International Council
for Archaeozoology

Archaeozoology of the Baltic Region and Adjacent Areas (ABRA) Working Group

 The idea of this working group grew out of the session “Past animal and human relationships around the Baltic” held at 2016 conference of the European Association of Archaeologists in Vilnius (Lithuania), initiated by Tuija Kirkinen (Helsinki, Finland). The general purpose of ABRA is to provide a platform for the exchange of academic information, personnel and research materials.

The Baltic Region is a clearly definable geographical unit possessing diverse aquatic and terrestrial habitats. In addition to environmental adaptations, the convoluted coastline with its archipelagos has facilitated both human settlement and communication during the shared history of this area since Prehistory. Archaeozoological studies in the region, however, have still been divided by borders, each country having its own language and likewise diverse research tradition. The general purpose of ABRA will be to provide a platform for the exchange of academic information, personnel and research materials within the broader region. On 7 September 2018 the ABRA working group had its own session at the 13th International Conference of ICAZ (Ankara, Turkey) titled: "Animal introduction, adaptation and exploitation around the Baltic and beyond". The session was organized by Eve Rannamäe (University of York) and László Bartosiewicz (Stockholm University) and contained 12 presentations from 7 countries.

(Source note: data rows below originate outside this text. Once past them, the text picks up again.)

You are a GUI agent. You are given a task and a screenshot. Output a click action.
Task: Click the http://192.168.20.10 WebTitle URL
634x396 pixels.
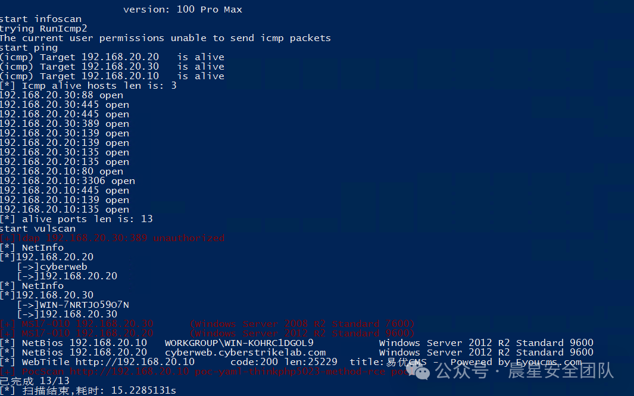[135, 362]
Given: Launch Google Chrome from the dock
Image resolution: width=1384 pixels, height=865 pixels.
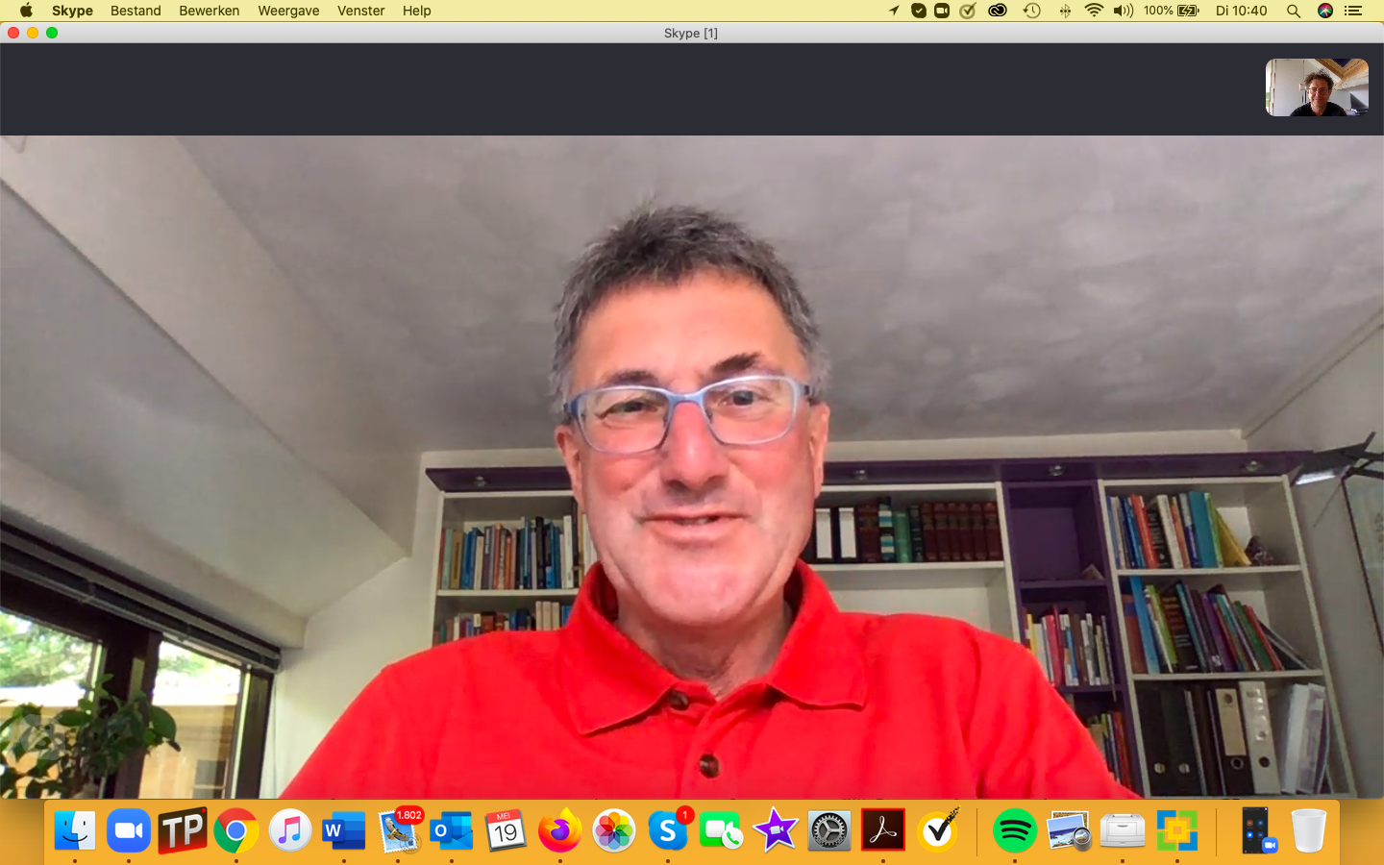Looking at the screenshot, I should pyautogui.click(x=236, y=830).
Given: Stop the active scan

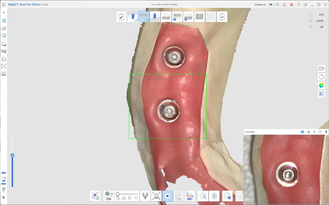Looking at the screenshot, I should [167, 196].
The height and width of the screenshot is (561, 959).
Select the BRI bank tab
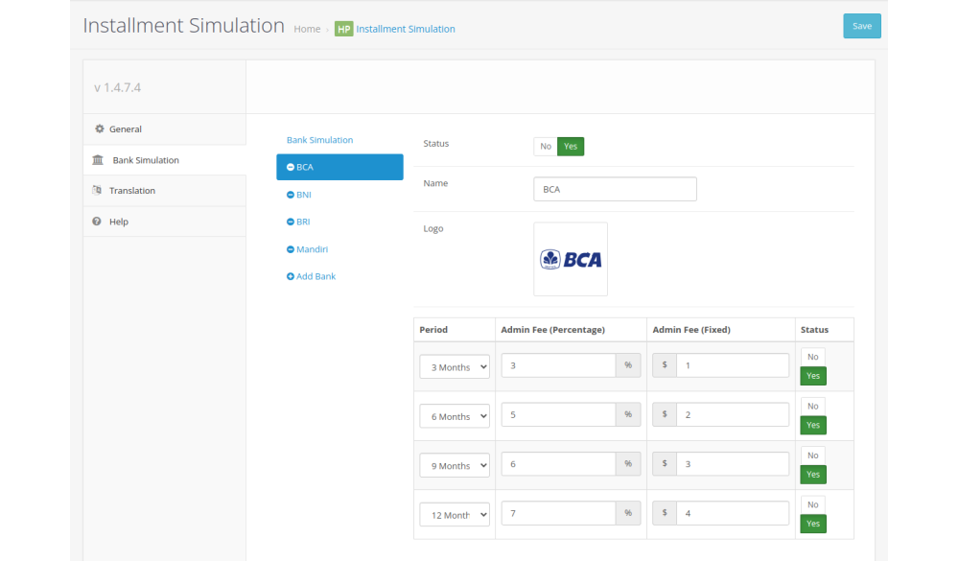coord(303,222)
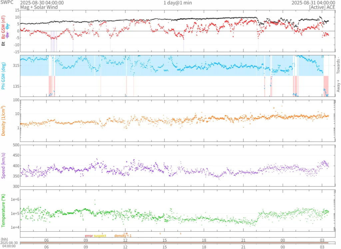Click the red 'error' legend entry
Screen dimensions: 341x249
click(x=89, y=236)
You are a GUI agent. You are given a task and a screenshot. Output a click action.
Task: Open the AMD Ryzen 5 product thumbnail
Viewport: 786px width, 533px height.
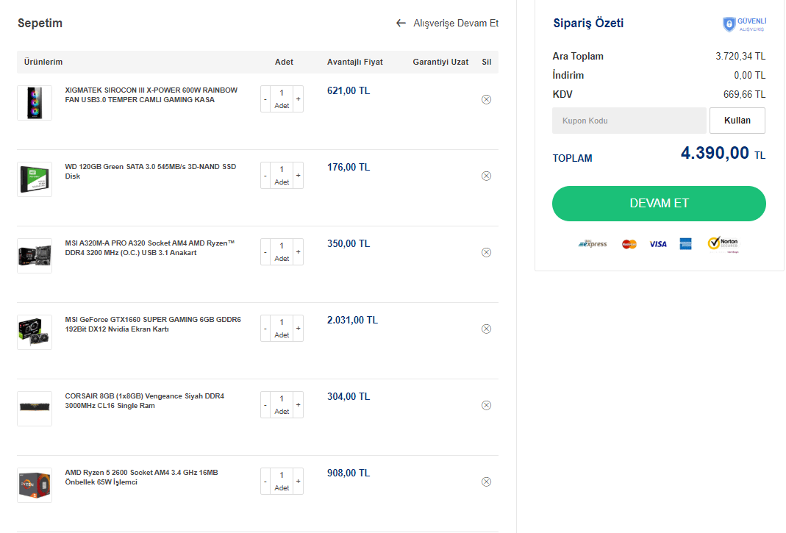coord(35,485)
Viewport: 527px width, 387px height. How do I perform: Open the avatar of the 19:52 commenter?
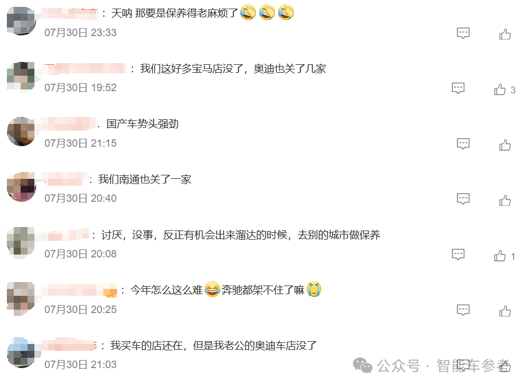(21, 76)
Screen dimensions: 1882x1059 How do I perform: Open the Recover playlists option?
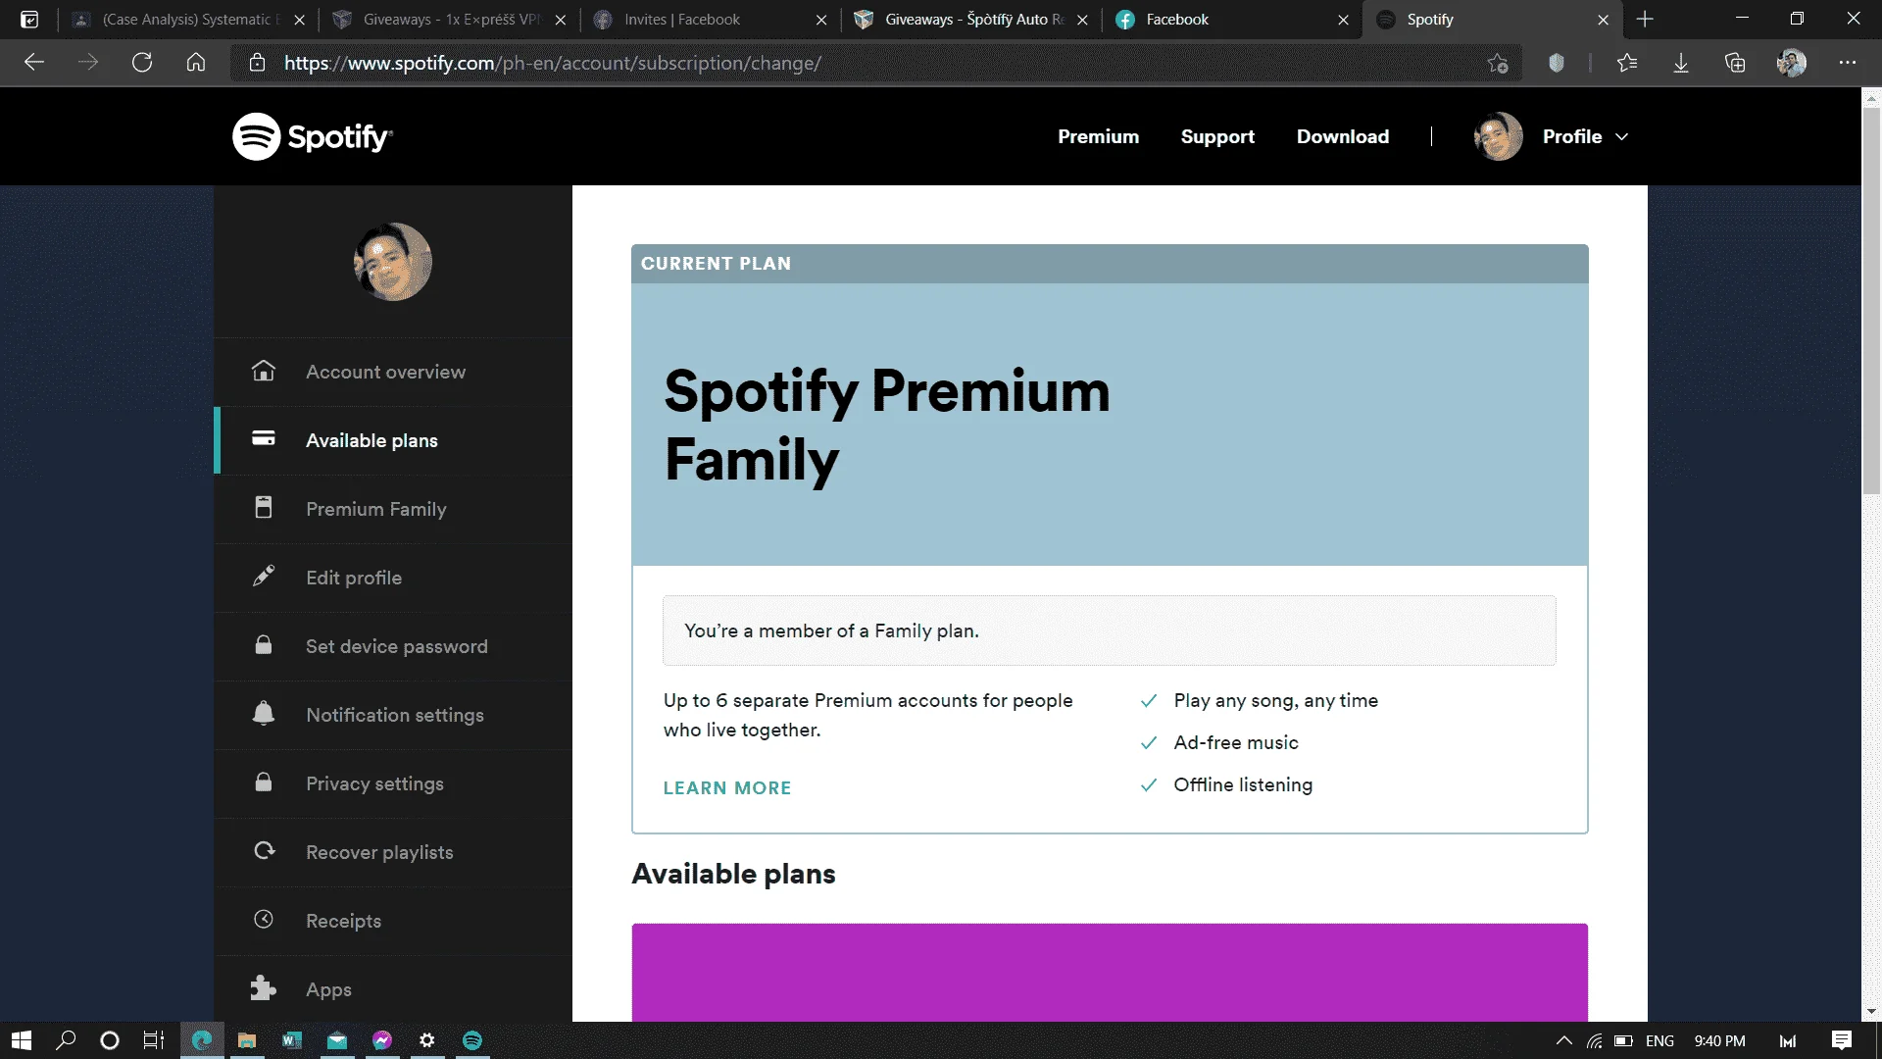(393, 852)
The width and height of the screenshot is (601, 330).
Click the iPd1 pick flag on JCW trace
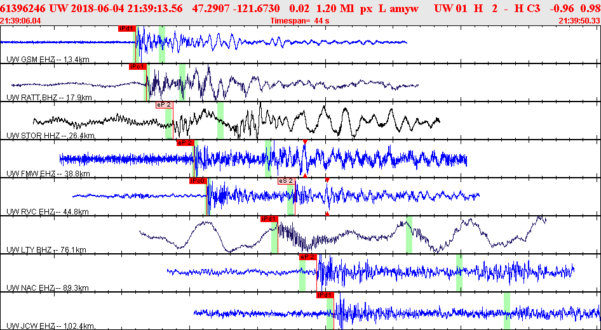pos(325,295)
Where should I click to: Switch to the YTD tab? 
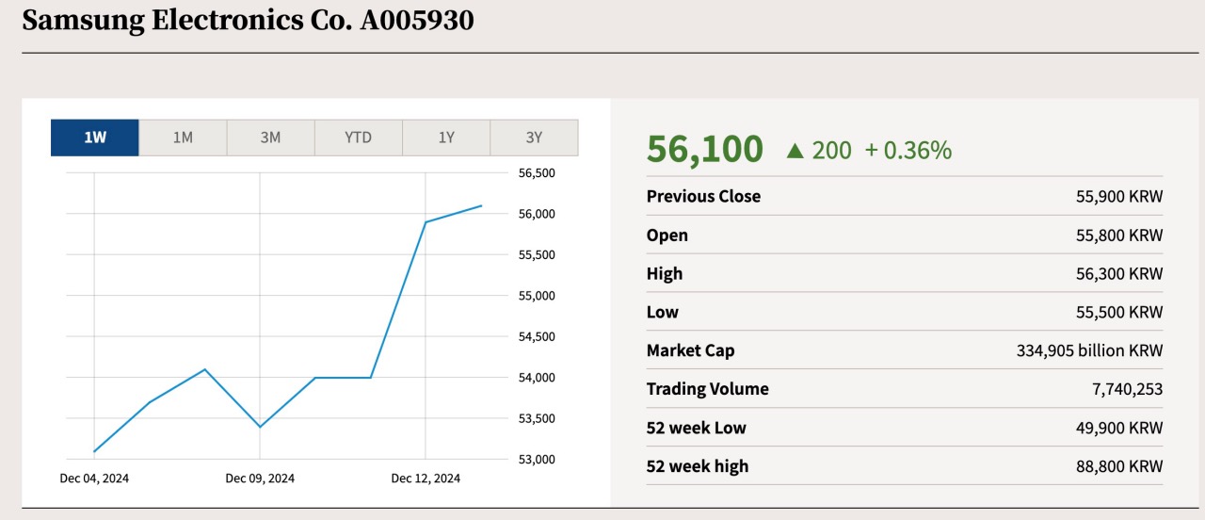point(358,138)
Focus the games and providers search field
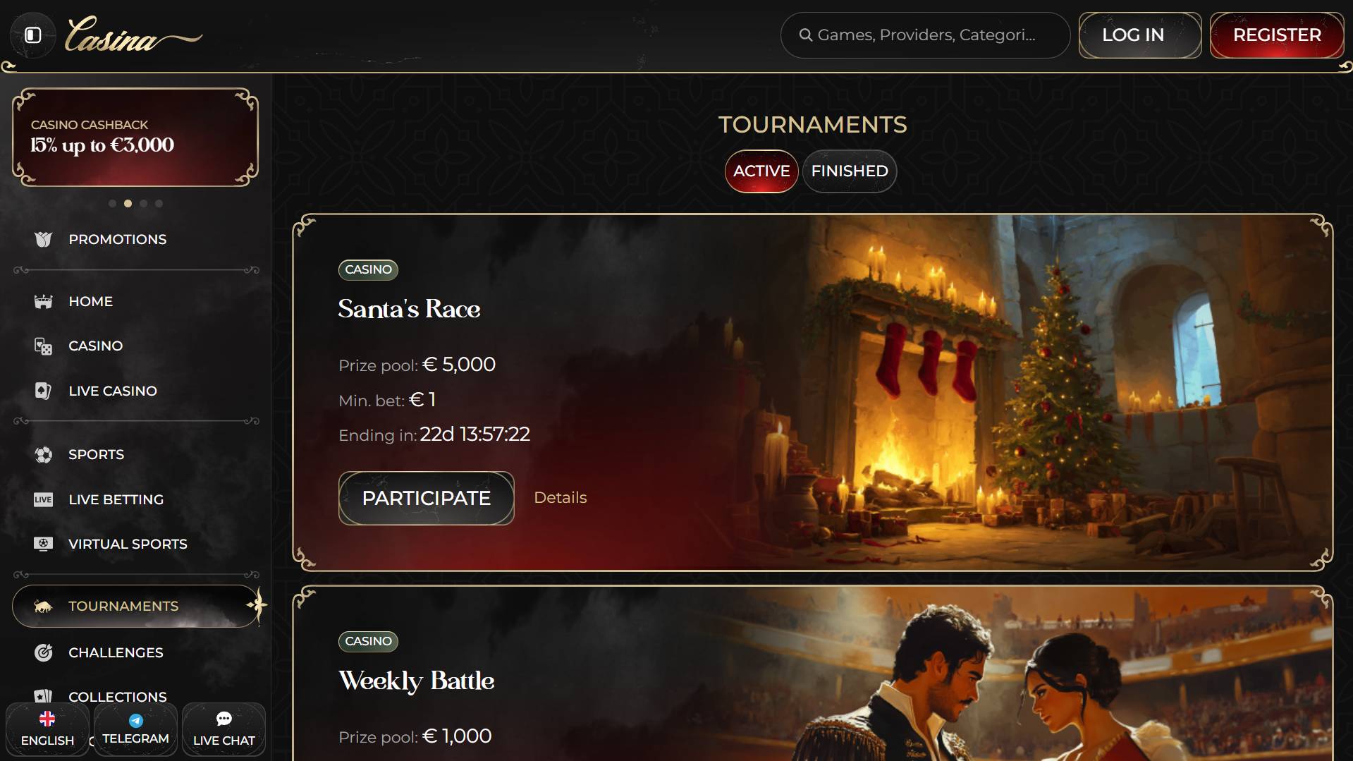The width and height of the screenshot is (1353, 761). point(925,35)
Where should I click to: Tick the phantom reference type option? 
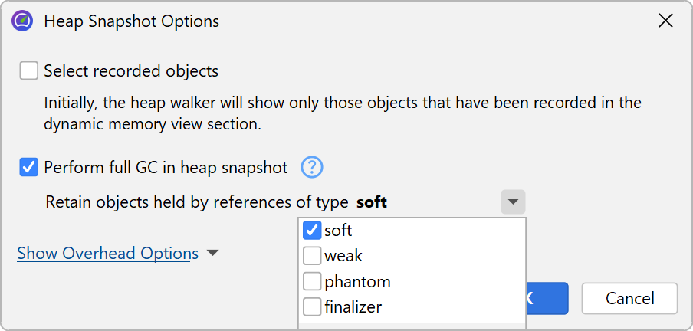click(x=312, y=281)
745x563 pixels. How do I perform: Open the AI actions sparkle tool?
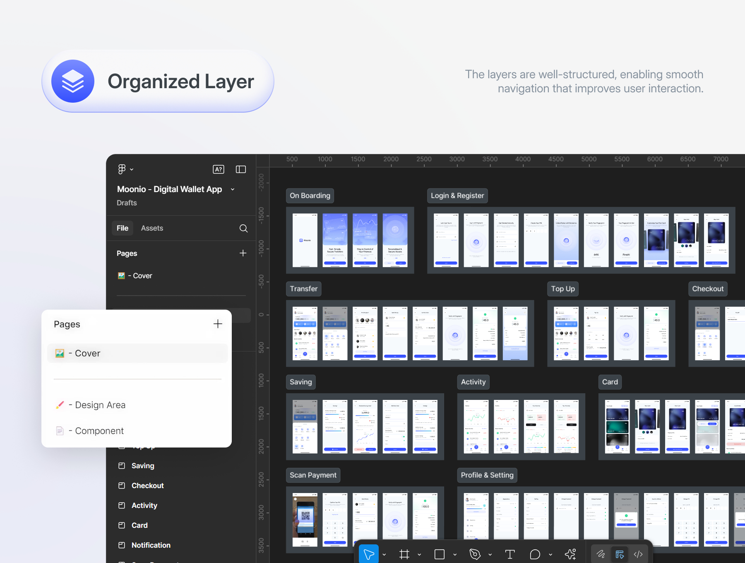pyautogui.click(x=570, y=554)
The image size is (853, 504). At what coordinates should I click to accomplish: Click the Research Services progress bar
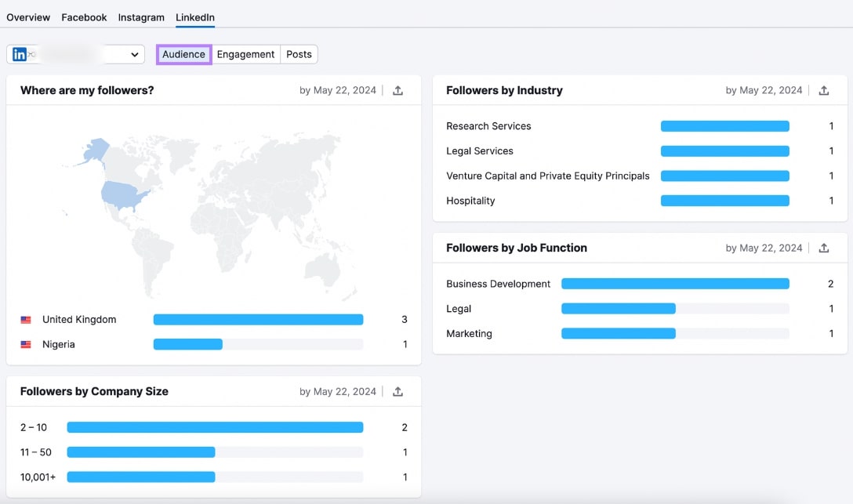(x=724, y=125)
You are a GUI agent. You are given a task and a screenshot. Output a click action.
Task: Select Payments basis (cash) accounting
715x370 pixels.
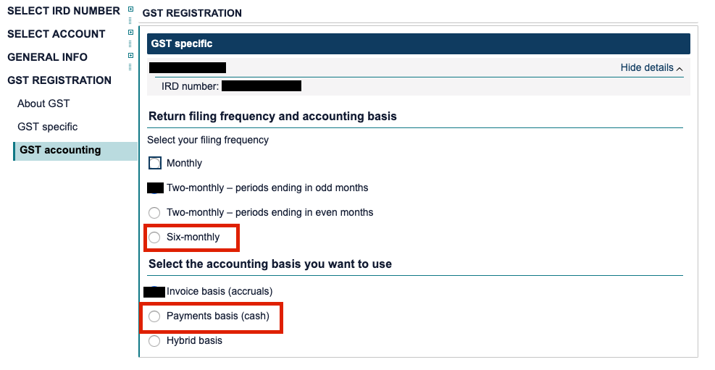point(154,316)
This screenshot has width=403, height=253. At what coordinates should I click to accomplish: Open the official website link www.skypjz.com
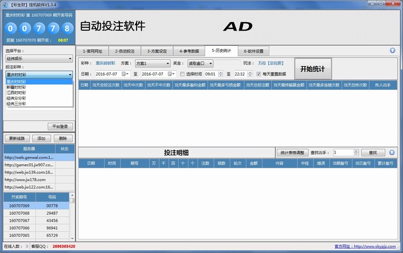click(x=375, y=246)
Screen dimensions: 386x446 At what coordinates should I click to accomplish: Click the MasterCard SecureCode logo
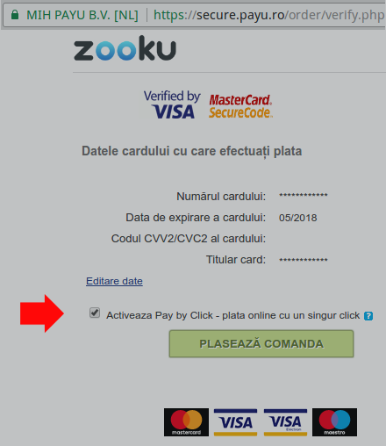240,106
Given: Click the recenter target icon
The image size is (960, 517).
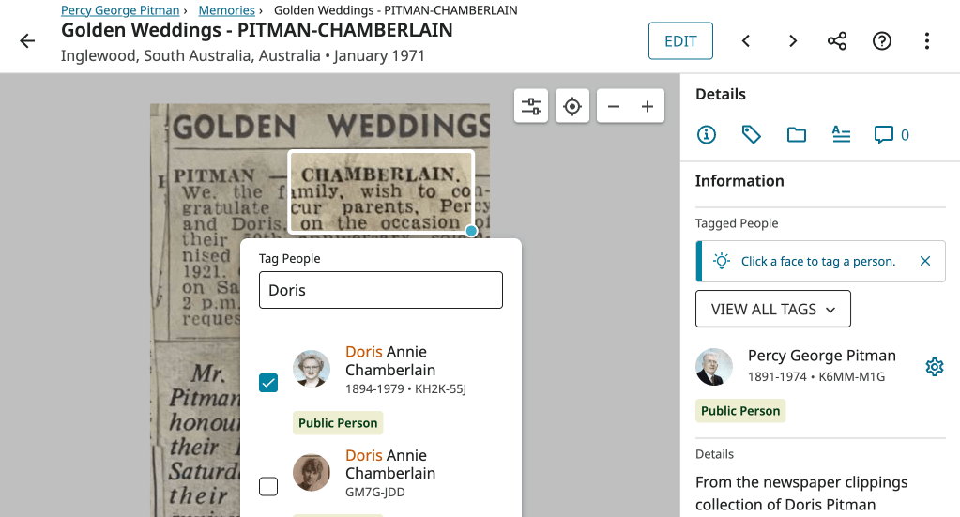Looking at the screenshot, I should 572,106.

On 2 September 2022 the ABRA working group will have a dedicated session at the 28th European Association of Archaeologists Annual Meeting (Budapest, Hungary) titled: "Foreign vs Local in Medieval and Modern Age Foodways in the Baltic Sea Region". The session is organised by Eve Rannamäe (University of Tartu), László Bartosiewicz (Stockholm University) and Lembi Lõugas (Tallinn University).

Image credit: Skull of European elk (Alces alces) at the Osteological Research Laboratory, Stockholm. (Photo: László Bartosiewicz)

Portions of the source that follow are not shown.